*Information provided:*
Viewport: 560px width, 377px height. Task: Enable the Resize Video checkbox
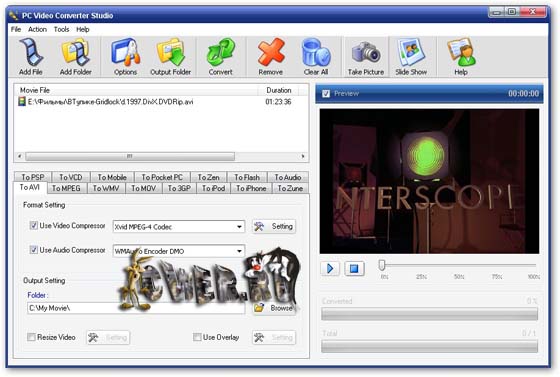click(x=31, y=337)
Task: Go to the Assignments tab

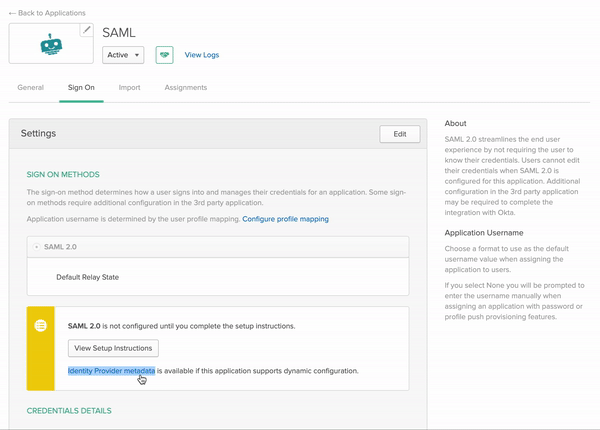Action: coord(185,88)
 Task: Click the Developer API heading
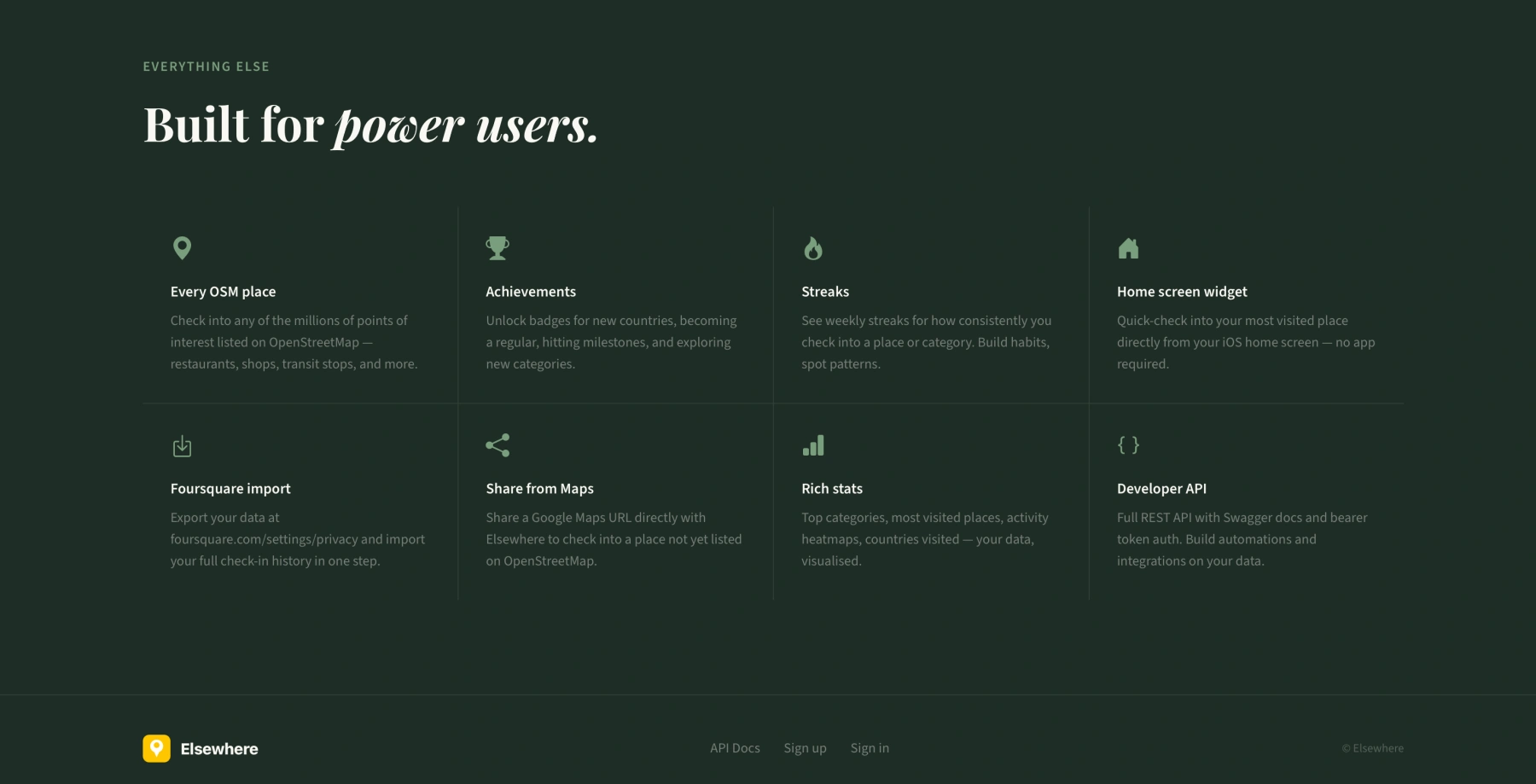pyautogui.click(x=1161, y=489)
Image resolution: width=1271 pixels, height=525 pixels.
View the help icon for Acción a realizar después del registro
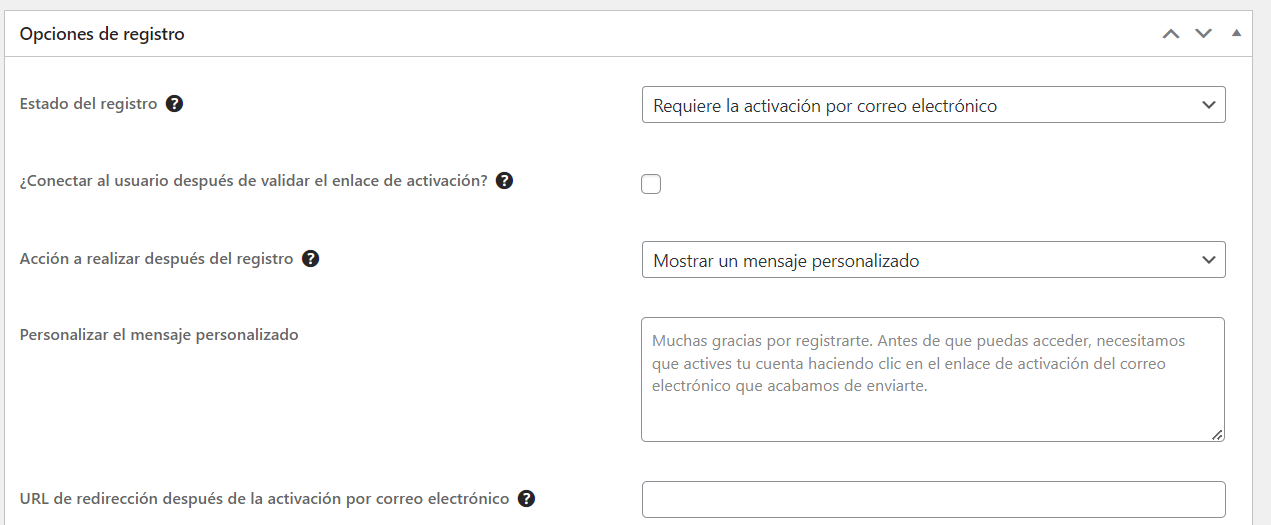tap(310, 258)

*Exercise directions:*
Set down all the entries exactly as they appear, but skip any pictures.

*Task answer:*
Viewport: 560px width, 377px height. Task: Enable the Resize Video checkbox
click(x=31, y=337)
Task: Go to the Assignments tab

Action: coord(185,88)
 Task: Click the Developer API heading
pyautogui.click(x=1161, y=489)
Image resolution: width=1271 pixels, height=525 pixels.
View the help icon for Acción a realizar después del registro
tap(310, 258)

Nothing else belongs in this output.